▶ SOURCE RECORDS:
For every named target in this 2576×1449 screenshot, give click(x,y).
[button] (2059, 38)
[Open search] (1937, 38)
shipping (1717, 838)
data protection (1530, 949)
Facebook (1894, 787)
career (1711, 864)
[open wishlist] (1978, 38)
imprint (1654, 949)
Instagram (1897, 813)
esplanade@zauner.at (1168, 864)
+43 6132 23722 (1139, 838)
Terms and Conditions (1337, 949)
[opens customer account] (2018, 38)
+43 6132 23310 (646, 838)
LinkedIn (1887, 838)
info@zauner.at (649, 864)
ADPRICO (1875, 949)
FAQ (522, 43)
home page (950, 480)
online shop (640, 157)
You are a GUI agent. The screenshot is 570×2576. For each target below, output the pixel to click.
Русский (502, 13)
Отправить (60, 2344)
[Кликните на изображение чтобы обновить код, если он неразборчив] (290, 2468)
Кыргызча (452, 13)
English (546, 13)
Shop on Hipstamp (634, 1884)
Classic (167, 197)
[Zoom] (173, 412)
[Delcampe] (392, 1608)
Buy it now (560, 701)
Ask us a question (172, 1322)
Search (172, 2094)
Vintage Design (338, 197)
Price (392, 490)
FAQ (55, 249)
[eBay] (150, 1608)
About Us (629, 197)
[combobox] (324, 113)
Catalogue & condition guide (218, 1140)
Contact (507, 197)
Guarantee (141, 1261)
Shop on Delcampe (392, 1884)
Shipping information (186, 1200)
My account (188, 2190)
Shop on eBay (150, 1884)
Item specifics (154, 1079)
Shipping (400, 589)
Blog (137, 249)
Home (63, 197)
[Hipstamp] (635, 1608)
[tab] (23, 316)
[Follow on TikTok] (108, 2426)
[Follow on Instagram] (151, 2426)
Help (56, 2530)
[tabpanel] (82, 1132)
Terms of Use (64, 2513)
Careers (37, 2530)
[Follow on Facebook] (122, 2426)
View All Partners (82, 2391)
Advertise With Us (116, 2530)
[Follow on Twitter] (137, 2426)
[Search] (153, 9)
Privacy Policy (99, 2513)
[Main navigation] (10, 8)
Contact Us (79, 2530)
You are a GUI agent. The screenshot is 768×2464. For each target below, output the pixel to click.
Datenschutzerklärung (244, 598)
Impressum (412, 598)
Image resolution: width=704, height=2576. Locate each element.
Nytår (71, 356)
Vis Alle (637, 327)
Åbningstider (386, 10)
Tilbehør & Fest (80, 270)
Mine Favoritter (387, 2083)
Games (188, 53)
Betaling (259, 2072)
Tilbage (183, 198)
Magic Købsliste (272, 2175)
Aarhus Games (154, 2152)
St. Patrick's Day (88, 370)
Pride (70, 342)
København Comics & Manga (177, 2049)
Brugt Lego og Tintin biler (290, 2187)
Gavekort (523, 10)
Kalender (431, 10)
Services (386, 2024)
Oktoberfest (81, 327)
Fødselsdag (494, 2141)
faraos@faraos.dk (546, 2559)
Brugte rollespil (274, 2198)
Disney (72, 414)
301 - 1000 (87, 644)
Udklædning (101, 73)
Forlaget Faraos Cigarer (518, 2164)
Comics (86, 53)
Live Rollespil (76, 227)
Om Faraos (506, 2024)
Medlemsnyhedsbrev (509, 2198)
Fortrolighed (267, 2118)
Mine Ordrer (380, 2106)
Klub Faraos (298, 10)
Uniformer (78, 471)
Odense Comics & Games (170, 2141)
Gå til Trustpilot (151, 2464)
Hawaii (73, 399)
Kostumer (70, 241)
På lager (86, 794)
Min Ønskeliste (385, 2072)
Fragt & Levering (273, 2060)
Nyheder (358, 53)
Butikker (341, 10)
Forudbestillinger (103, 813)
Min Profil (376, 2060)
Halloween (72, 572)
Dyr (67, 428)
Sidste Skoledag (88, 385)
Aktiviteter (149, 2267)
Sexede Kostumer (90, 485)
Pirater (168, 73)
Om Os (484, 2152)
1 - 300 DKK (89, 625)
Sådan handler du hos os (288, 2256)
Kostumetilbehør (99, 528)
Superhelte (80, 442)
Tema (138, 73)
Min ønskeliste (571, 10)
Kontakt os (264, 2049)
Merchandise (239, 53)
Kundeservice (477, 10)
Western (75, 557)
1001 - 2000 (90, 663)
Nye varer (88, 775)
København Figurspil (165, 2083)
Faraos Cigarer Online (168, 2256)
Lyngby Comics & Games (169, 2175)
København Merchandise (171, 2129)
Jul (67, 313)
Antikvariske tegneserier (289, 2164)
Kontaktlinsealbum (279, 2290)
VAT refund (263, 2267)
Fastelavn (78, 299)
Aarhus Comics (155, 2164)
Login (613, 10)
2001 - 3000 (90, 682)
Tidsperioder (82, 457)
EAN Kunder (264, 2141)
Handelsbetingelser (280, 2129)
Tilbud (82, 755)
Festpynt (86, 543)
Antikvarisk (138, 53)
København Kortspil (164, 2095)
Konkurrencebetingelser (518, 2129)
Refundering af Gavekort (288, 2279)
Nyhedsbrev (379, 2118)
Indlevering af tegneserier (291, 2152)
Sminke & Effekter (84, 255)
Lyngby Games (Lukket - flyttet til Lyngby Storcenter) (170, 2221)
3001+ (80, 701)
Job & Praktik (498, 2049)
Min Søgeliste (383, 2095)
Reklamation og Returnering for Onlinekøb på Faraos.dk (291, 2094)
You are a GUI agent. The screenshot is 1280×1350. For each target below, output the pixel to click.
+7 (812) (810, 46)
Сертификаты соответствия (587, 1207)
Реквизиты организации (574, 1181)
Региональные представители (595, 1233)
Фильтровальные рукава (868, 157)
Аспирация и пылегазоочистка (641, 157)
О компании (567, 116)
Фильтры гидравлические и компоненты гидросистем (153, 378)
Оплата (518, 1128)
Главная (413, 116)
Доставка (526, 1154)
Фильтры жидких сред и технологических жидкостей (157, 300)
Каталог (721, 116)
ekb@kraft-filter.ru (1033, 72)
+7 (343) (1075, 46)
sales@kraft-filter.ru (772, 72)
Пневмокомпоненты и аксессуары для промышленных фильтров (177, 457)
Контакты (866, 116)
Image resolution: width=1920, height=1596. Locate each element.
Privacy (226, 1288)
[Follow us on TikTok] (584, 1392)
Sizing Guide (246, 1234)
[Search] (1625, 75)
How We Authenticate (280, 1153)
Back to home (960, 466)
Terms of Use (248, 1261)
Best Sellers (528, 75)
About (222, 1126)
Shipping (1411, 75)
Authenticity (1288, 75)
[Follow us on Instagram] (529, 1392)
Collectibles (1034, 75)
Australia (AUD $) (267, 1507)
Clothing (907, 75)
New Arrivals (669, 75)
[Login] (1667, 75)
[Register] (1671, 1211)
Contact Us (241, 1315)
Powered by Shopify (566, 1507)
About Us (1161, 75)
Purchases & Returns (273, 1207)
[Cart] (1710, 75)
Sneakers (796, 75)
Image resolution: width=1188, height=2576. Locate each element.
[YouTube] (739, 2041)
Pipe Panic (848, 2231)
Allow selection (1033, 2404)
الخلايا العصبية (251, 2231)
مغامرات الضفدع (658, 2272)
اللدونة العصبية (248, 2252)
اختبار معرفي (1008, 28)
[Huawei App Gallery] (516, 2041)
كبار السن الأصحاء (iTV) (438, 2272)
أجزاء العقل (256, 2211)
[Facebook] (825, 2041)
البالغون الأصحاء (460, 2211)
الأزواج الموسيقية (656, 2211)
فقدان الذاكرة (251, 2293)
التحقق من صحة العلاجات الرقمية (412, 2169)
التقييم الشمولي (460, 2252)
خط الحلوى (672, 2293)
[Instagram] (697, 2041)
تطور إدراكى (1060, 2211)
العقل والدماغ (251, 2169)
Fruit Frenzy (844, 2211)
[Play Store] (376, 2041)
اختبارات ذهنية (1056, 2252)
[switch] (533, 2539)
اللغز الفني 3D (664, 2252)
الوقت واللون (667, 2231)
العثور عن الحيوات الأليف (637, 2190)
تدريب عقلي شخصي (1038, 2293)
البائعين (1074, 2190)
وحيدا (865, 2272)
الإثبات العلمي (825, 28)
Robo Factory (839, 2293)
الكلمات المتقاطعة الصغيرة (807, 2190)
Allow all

▶ PROBLEM DESCRIPTION:
Only certain lines are wanted. Please return exactly those from the top of the data through the line with "Ask us a question (172, 1322)".

▶ EXERCISE SOLUTION:
For every named target in this 2576×1449 screenshot, give click(x,y).
[button] (2059, 38)
[Open search] (1937, 38)
shipping (1717, 838)
data protection (1530, 949)
Facebook (1894, 787)
career (1711, 864)
[open wishlist] (1978, 38)
imprint (1654, 949)
Instagram (1897, 813)
esplanade@zauner.at (1168, 864)
+43 6132 23722 (1139, 838)
Terms and Conditions (1337, 949)
[opens customer account] (2018, 38)
+43 6132 23310 (646, 838)
LinkedIn (1887, 838)
info@zauner.at (649, 864)
ADPRICO (1875, 949)
FAQ (522, 43)
home page (950, 480)
online shop (640, 157)
You are a GUI agent. The screenshot is 570×2576. For each target below, output the pixel to click.
Русский (502, 13)
Отправить (60, 2344)
[Кликните на изображение чтобы обновить код, если он неразборчив] (290, 2468)
Кыргызча (452, 13)
English (546, 13)
Shop on Hipstamp (634, 1884)
Classic (167, 197)
[Zoom] (173, 412)
[Delcampe] (392, 1608)
Buy it now (560, 701)
Ask us a question (172, 1322)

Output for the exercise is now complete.